[Stated exercise] Copy every one of the items below word for word, line by line.

[Saved items]
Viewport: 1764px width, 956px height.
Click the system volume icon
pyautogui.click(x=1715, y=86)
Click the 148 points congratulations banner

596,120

[Response for this exercise]
Viewport: 1764px width, 956px height.
Click the system volume icon
pyautogui.click(x=1715, y=86)
Click the 148 points congratulations banner

596,120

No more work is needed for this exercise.